Reviving one's first love, zeal, or even organization may require the same correctives
I was thinking about all this recently, in terms of how I feel about my productivity, and I came to a startling conclusion. I'm less organized than I used to be. Oh, I still make and (usually) keep appointments. I have lots of addresses stored in my phone. And that same phone dings and vibrates at all sorts of times during the day. I've linked my calendars and can access them on various devices. But where are the regular times of sitting down with my calendar/diary and looking at what is going on and asking "what's really important here?" Where are the intentional reminders to build things like scripture memory into my day and week? Oh, I know that I can put it in a program, but I don't see it until it dings!
This is not a rant about technology--some of you are doing all these things so well. It's a confession about me. Somewhere along the way, my shifting to new ways of doing things has cost me some hard earned ground in becoming a more organized (and I think in some cases) better follower of Jesus.
So, I got my diary out again. I am transferring (by means of pen, not USB cable) my calendars, notes, etc. to it. I'm recreating my list of roles to fulfill and goals I want to fulfill. You see, I've discovered that some things I didn't want to slip have done so, and the best way I can find to deal with that is to go back to what I know helped me gain that ground in the first place.

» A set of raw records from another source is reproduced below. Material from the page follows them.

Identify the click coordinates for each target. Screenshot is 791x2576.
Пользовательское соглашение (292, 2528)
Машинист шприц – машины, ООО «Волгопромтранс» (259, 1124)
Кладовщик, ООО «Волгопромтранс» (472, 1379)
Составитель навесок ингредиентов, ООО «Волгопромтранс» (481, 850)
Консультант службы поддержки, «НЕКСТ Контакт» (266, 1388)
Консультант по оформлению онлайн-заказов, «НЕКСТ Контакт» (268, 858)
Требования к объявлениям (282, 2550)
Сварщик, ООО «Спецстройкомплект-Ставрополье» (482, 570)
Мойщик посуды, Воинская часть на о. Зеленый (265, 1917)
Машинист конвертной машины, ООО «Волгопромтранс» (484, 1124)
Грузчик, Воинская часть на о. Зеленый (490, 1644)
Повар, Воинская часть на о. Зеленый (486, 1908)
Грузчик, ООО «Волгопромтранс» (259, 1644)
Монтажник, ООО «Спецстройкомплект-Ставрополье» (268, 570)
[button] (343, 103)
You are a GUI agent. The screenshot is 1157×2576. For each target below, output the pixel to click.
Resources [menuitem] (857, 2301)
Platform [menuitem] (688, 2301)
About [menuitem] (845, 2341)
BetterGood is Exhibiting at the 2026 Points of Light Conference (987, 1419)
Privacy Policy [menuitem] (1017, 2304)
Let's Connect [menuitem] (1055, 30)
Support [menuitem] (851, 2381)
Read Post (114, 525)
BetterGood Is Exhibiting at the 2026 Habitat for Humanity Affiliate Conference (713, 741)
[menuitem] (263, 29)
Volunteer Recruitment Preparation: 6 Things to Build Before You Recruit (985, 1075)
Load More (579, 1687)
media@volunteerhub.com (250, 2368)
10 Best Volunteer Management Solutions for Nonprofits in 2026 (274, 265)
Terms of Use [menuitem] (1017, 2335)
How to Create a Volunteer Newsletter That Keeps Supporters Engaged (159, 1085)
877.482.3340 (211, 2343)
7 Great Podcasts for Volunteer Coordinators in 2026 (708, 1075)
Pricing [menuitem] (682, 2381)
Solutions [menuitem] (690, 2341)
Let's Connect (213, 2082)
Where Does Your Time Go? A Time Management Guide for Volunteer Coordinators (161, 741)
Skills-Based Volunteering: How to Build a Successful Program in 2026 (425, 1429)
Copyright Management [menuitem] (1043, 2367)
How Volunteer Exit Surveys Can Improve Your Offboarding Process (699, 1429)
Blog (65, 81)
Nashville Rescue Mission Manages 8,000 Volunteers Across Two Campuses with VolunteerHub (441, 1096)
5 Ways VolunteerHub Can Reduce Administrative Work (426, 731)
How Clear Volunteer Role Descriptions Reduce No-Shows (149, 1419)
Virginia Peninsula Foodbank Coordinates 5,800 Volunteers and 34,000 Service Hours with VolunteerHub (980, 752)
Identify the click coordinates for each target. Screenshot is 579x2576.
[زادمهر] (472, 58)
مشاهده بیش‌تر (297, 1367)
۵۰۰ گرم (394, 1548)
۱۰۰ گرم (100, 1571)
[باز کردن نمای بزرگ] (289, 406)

That is a biblical principle, by the way. When Ephesian Christians had lots of good going on in their church, there were some important things--especially one--that had been left behind in all sorts of progress they had made. They had left their "first love" behind. It's the love, the zeal, the passion for Christ and his people that had once been present, and until Jesus stopped them in their tracks and pointed it out, they hadn't realized it. Yet, in my mind, I wonder if there had been indicators in their lives, or longings for some of the joys of days gone by. The answer was to "repent"--change their mind and their direction--and do the things that they used to do at first. Maybe it was to sing together more, or memorize God's word together, or more regular times of prayer alone and together--I don't know. Maybe someone would mention an event from ten years ago and it would make someone feel a pang that "things aren't like that anymore." Perhaps the solution was to remember the things they were doing when that love was so strong and seek to walk in those familiar ways once again--not because they are old, but because they were good.
Is there anything about your life right now that might have you saying, "What happened to the progress I'd made?" If there is, perhaps a return to the things that helped you make that progress might be a good start toward gaining back that ground. If you ask me, I'll pray for you and with you about that. I'll write it in my diary.